Jane had not exactly intended to say this: much less to say it in the cheaply pathetic tone which, it now seemed to her, she had used. Hating herself, and fearing the Director’s silence, she added, “But I suppose you will say I oughtn’t to have told you that.”

“My dear child,” said the Director, “you have been telling me that ever since your husband was mentioned.”

“Does it make no difference?”

“I suppose,” said the Director, “it would depend on how he lost your love.”

Jane was silent. Though she could not tell the Director the truth, and indeed did not know it herself, yet when she tried to explore her inarticulate grievance against Mark, a novel sense of her own injustice and even of pity for her husband, arose in her mind.
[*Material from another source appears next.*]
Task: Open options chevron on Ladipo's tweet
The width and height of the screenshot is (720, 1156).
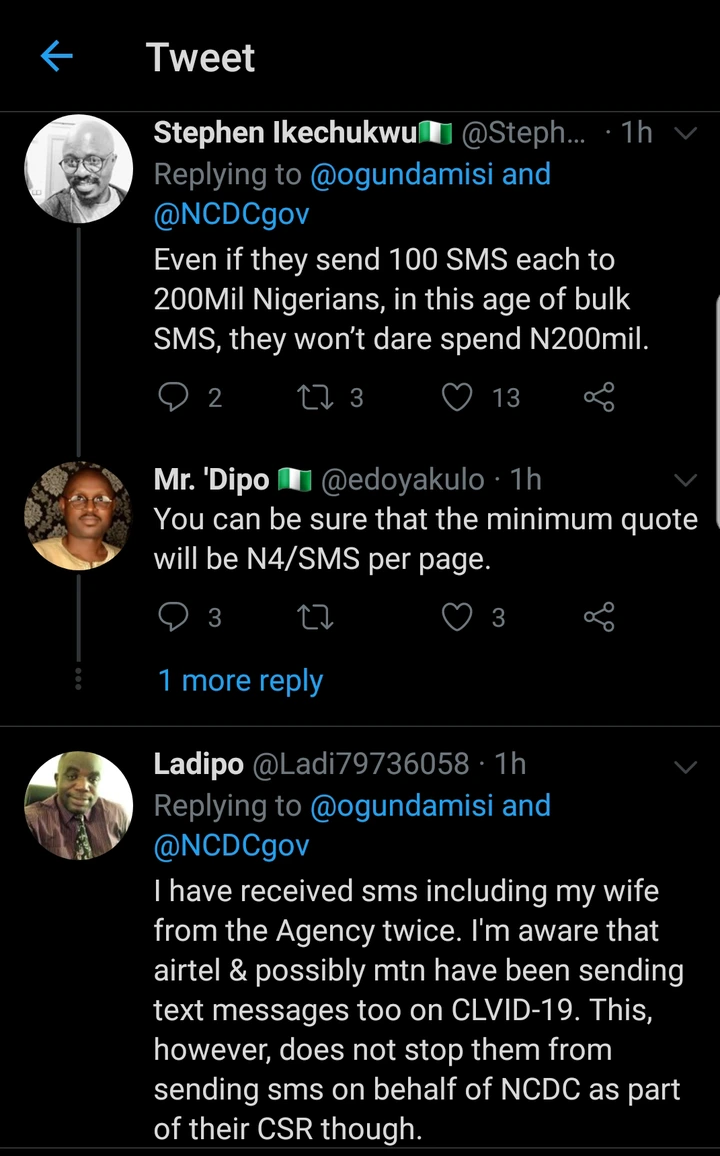Action: (x=686, y=766)
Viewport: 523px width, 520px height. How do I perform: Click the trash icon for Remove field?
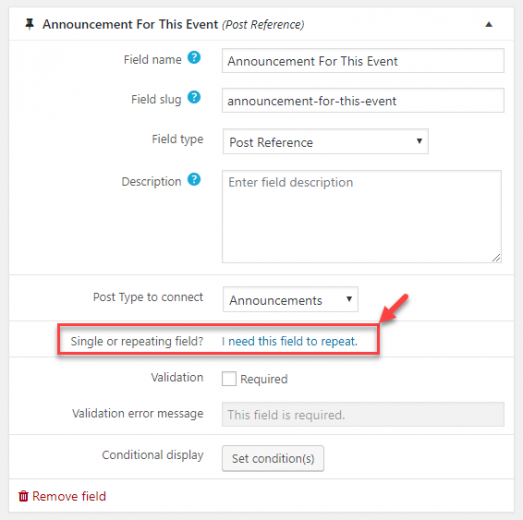pyautogui.click(x=23, y=496)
And her heart sank, for now it seemed to her that this conversation, to which she had vaguely looked for some sort of deliverance from all problems was in fact involving her in new ones.

“It was not his fault,” she said at last. “I suppose our marriage was just a mistake.”

The Director said nothing.

“What would you – what would the people you are talking of – say about a case like that?”

“I will tell you if you really want to know,” said the Director.

“Please,” said Jane reluctantly.

“They would say,” he answered, “that you do not fail in obedience through lack of love, but have lost love because you never attempted obedience.”

Often this is the case, both in marriage and in life.

We don’t fail to obey because we lack love. We fail at love because we refuse the path of obedience.